# ACTION ITEM:
Give the listing again, word for word.
:::
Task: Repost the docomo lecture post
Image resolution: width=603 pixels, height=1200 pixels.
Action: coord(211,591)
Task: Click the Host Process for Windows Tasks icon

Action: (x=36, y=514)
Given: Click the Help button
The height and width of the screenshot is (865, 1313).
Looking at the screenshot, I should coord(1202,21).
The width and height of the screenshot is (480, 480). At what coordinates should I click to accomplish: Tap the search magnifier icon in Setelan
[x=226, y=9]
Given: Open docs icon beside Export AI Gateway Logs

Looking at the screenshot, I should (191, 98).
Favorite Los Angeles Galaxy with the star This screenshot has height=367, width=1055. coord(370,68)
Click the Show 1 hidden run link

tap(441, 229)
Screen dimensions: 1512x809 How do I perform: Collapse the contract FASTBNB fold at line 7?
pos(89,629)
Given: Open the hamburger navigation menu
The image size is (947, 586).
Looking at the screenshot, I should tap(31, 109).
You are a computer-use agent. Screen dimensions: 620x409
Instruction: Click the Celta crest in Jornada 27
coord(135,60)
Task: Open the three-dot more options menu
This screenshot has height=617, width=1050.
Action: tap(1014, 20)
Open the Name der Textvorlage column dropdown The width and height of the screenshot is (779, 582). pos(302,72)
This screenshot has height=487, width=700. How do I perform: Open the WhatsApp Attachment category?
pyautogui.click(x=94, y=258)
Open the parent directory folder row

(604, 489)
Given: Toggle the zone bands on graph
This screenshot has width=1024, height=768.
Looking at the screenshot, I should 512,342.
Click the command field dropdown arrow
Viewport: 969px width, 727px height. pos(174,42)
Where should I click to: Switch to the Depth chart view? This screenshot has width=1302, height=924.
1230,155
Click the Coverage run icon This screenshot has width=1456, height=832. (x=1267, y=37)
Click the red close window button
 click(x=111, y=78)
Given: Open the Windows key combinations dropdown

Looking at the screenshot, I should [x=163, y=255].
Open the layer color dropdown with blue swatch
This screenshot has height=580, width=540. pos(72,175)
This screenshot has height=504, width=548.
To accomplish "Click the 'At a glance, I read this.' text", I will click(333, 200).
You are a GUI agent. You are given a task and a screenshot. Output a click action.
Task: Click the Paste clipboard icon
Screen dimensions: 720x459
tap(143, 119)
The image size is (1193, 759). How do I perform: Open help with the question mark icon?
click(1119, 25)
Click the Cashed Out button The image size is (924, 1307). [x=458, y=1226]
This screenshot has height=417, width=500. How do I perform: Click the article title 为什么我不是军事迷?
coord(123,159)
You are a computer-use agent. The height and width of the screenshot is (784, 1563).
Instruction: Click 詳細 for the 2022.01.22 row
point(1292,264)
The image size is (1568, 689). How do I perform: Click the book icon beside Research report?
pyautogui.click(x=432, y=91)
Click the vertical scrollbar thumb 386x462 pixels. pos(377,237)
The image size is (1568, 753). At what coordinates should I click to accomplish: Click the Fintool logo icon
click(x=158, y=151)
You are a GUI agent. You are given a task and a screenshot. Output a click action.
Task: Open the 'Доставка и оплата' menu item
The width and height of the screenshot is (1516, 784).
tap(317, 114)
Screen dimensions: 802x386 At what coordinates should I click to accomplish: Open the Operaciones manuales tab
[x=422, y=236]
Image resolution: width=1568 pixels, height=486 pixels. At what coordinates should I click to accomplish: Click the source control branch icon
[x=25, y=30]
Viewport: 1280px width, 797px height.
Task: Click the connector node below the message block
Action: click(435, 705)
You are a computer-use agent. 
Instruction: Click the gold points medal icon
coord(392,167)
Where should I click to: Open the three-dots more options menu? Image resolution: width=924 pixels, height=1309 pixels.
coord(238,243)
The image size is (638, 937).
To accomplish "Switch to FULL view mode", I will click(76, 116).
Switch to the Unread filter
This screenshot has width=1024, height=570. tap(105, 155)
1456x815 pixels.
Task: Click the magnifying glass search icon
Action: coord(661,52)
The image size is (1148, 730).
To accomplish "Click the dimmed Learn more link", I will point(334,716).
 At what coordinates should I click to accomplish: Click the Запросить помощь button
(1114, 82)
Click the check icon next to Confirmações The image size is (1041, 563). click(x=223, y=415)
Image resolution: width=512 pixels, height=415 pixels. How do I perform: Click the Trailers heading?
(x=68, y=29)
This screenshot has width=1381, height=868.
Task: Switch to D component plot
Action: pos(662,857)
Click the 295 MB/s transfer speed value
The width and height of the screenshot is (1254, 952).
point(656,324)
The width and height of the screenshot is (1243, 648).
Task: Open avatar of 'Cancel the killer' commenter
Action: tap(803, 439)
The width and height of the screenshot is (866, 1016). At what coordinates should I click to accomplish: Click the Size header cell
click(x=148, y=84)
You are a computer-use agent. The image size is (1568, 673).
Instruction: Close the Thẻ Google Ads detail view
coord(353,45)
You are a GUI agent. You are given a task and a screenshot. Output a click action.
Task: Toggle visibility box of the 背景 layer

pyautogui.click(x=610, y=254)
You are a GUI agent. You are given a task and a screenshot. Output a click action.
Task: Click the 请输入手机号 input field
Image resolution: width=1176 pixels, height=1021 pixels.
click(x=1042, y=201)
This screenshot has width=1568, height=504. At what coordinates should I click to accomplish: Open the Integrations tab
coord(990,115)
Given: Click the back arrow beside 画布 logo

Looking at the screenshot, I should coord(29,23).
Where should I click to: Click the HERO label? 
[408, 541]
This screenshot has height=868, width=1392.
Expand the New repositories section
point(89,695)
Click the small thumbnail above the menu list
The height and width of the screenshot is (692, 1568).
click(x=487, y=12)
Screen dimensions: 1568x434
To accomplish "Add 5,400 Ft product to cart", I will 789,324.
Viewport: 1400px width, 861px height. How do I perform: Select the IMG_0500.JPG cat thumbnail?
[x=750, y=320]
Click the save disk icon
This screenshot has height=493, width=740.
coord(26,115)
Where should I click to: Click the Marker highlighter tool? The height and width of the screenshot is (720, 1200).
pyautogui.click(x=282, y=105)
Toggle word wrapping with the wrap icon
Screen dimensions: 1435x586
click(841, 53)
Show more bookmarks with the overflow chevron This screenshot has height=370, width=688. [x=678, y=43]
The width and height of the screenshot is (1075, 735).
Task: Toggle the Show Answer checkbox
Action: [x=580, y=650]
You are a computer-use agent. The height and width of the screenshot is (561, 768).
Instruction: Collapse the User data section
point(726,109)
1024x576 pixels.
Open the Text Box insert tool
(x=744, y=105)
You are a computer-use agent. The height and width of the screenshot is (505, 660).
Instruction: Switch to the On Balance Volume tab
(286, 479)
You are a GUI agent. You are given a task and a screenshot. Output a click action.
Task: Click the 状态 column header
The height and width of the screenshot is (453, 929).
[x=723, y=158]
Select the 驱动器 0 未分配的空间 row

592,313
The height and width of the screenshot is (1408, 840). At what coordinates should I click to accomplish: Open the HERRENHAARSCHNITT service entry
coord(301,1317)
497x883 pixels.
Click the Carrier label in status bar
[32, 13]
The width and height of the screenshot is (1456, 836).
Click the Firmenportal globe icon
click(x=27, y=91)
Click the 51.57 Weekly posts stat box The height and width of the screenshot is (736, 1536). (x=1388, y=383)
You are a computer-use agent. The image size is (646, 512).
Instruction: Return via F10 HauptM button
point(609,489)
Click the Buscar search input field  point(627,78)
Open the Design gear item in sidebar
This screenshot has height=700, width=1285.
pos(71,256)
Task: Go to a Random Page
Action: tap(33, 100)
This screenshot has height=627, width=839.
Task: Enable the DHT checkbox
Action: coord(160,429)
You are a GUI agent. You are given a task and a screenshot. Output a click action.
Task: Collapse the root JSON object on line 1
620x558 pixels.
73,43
:::
# TASK SOLUTION:
Task: Repost the docomo lecture post
Image resolution: width=603 pixels, height=1200 pixels.
Action: coord(211,591)
Task: Click the Host Process for Windows Tasks icon

Action: (x=36, y=514)
Given: Click the Help button
The height and width of the screenshot is (865, 1313).
Looking at the screenshot, I should coord(1202,21).
The width and height of the screenshot is (480, 480). At what coordinates should I click to accomplish: Tap the search magnifier icon in Setelan
[x=226, y=9]
Given: Open docs icon beside Export AI Gateway Logs

Looking at the screenshot, I should (191, 98).
Favorite Los Angeles Galaxy with the star This screenshot has height=367, width=1055. coord(370,68)
Click the Show 1 hidden run link

tap(441, 229)
Screen dimensions: 1512x809 How do I perform: Collapse the contract FASTBNB fold at line 7?
pos(89,629)
Given: Open the hamburger navigation menu
The image size is (947, 586).
Looking at the screenshot, I should tap(31, 109).
You are a computer-use agent. Screen dimensions: 620x409
Instruction: Click the Celta crest in Jornada 27
coord(135,60)
Task: Open the three-dot more options menu
This screenshot has height=617, width=1050.
Action: tap(1014, 20)
Open the Name der Textvorlage column dropdown The width and height of the screenshot is (779, 582). pos(302,72)
This screenshot has height=487, width=700. How do I perform: Open the WhatsApp Attachment category?
pyautogui.click(x=94, y=258)
Open the parent directory folder row

(604, 489)
Given: Toggle the zone bands on graph
This screenshot has width=1024, height=768.
Looking at the screenshot, I should 512,342.
Click the command field dropdown arrow
Viewport: 969px width, 727px height. pos(174,42)
Where should I click to: Switch to the Depth chart view? This screenshot has width=1302, height=924.
1230,155
Click the Coverage run icon This screenshot has width=1456, height=832. (x=1267, y=37)
Click the red close window button
 click(x=111, y=78)
Given: Open the Windows key combinations dropdown

Looking at the screenshot, I should [x=163, y=255].
Open the layer color dropdown with blue swatch
This screenshot has height=580, width=540. pos(72,175)
This screenshot has height=504, width=548.
To accomplish "Click the 'At a glance, I read this.' text", I will click(333, 200).
You are a GUI agent. You are given a task and a screenshot. Output a click action.
Task: Click the Paste clipboard icon
Screen dimensions: 720x459
tap(143, 119)
The image size is (1193, 759). How do I perform: Open help with the question mark icon?
click(1119, 25)
Click the Cashed Out button The image size is (924, 1307). [x=458, y=1226]
This screenshot has height=417, width=500. How do I perform: Click the article title 为什么我不是军事迷?
coord(123,159)
You are a computer-use agent. The height and width of the screenshot is (784, 1563).
Instruction: Click 詳細 for the 2022.01.22 row
point(1292,264)
The image size is (1568, 689). How do I perform: Click the book icon beside Research report?
pyautogui.click(x=432, y=91)
Click the vertical scrollbar thumb 386x462 pixels. pos(377,237)
The image size is (1568, 753). At what coordinates should I click to accomplish: Click the Fintool logo icon
click(x=158, y=151)
You are a GUI agent. You are given a task and a screenshot. Output a click action.
Task: Open the 'Доставка и оплата' menu item
The width and height of the screenshot is (1516, 784).
tap(317, 114)
Screen dimensions: 802x386 At what coordinates should I click to accomplish: Open the Operaciones manuales tab
[x=422, y=236]
Image resolution: width=1568 pixels, height=486 pixels. At what coordinates should I click to accomplish: Click the source control branch icon
[x=25, y=30]
Viewport: 1280px width, 797px height.
Task: Click the connector node below the message block
Action: click(435, 705)
You are a computer-use agent. 
Instruction: Click the gold points medal icon
coord(392,167)
Where should I click to: Open the three-dots more options menu? Image resolution: width=924 pixels, height=1309 pixels.
coord(238,243)
The image size is (638, 937).
To accomplish "Switch to FULL view mode", I will click(76, 116).
Switch to the Unread filter
This screenshot has width=1024, height=570. tap(105, 155)
1456x815 pixels.
Task: Click the magnifying glass search icon
Action: coord(661,52)
The image size is (1148, 730).
To accomplish "Click the dimmed Learn more link", I will point(334,716).
 At what coordinates should I click to accomplish: Click the Запросить помощь button
(1114, 82)
Click the check icon next to Confirmações The image size is (1041, 563). click(x=223, y=415)
Image resolution: width=512 pixels, height=415 pixels. How do I perform: Click the Trailers heading?
(x=68, y=29)
This screenshot has width=1381, height=868.
Task: Switch to D component plot
Action: pos(662,857)
Click the 295 MB/s transfer speed value
The width and height of the screenshot is (1254, 952).
point(656,324)
The width and height of the screenshot is (1243, 648).
Task: Open avatar of 'Cancel the killer' commenter
Action: tap(803, 439)
The width and height of the screenshot is (866, 1016). At what coordinates should I click to accomplish: Click the Size header cell
click(x=148, y=84)
You are a computer-use agent. The image size is (1568, 673).
Instruction: Close the Thẻ Google Ads detail view
coord(353,45)
You are a GUI agent. You are given a task and a screenshot. Output a click action.
Task: Toggle visibility box of the 背景 layer

pyautogui.click(x=610, y=254)
You are a GUI agent. You are given a task and a screenshot. Output a click action.
Task: Click the 请输入手机号 input field
Image resolution: width=1176 pixels, height=1021 pixels.
click(x=1042, y=201)
This screenshot has width=1568, height=504. At what coordinates should I click to accomplish: Open the Integrations tab
coord(990,115)
Given: Click the back arrow beside 画布 logo

Looking at the screenshot, I should coord(29,23).
Where should I click to: Click the HERO label? 
[408, 541]
This screenshot has height=868, width=1392.
Expand the New repositories section
point(89,695)
Click the small thumbnail above the menu list
The height and width of the screenshot is (692, 1568).
click(x=487, y=12)
Screen dimensions: 1568x434
To accomplish "Add 5,400 Ft product to cart", I will 789,324.
Viewport: 1400px width, 861px height. How do I perform: Select the IMG_0500.JPG cat thumbnail?
[x=750, y=320]
Click the save disk icon
This screenshot has height=493, width=740.
coord(26,115)
Where should I click to: Click the Marker highlighter tool? The height and width of the screenshot is (720, 1200).
pyautogui.click(x=282, y=105)
Toggle word wrapping with the wrap icon
Screen dimensions: 1435x586
click(841, 53)
Show more bookmarks with the overflow chevron This screenshot has height=370, width=688. [x=678, y=43]
The width and height of the screenshot is (1075, 735).
Task: Toggle the Show Answer checkbox
Action: [x=580, y=650]
You are a computer-use agent. The height and width of the screenshot is (561, 768).
Instruction: Collapse the User data section
point(726,109)
1024x576 pixels.
Open the Text Box insert tool
(x=744, y=105)
You are a computer-use agent. The height and width of the screenshot is (505, 660).
Instruction: Switch to the On Balance Volume tab
(286, 479)
You are a GUI agent. You are given a task and a screenshot. Output a click action.
Task: Click the 状态 column header
The height and width of the screenshot is (453, 929).
[x=723, y=158]
Select the 驱动器 0 未分配的空间 row

592,313
The height and width of the screenshot is (1408, 840). At what coordinates should I click to accomplish: Open the HERRENHAARSCHNITT service entry
coord(301,1317)
497x883 pixels.
Click the Carrier label in status bar
[32, 13]
The width and height of the screenshot is (1456, 836).
Click the Firmenportal globe icon
click(x=27, y=91)
Click the 51.57 Weekly posts stat box The height and width of the screenshot is (736, 1536). (x=1388, y=383)
You are a computer-use agent. The image size is (646, 512).
Instruction: Return via F10 HauptM button
point(609,489)
Click the Buscar search input field  point(627,78)
Open the Design gear item in sidebar
This screenshot has height=700, width=1285.
pos(71,256)
Task: Go to a Random Page
Action: tap(33, 100)
This screenshot has height=627, width=839.
Task: Enable the DHT checkbox
Action: coord(160,429)
You are a GUI agent. You are given a task and a screenshot. Output a click action.
Task: Collapse the root JSON object on line 1
620x558 pixels.
73,43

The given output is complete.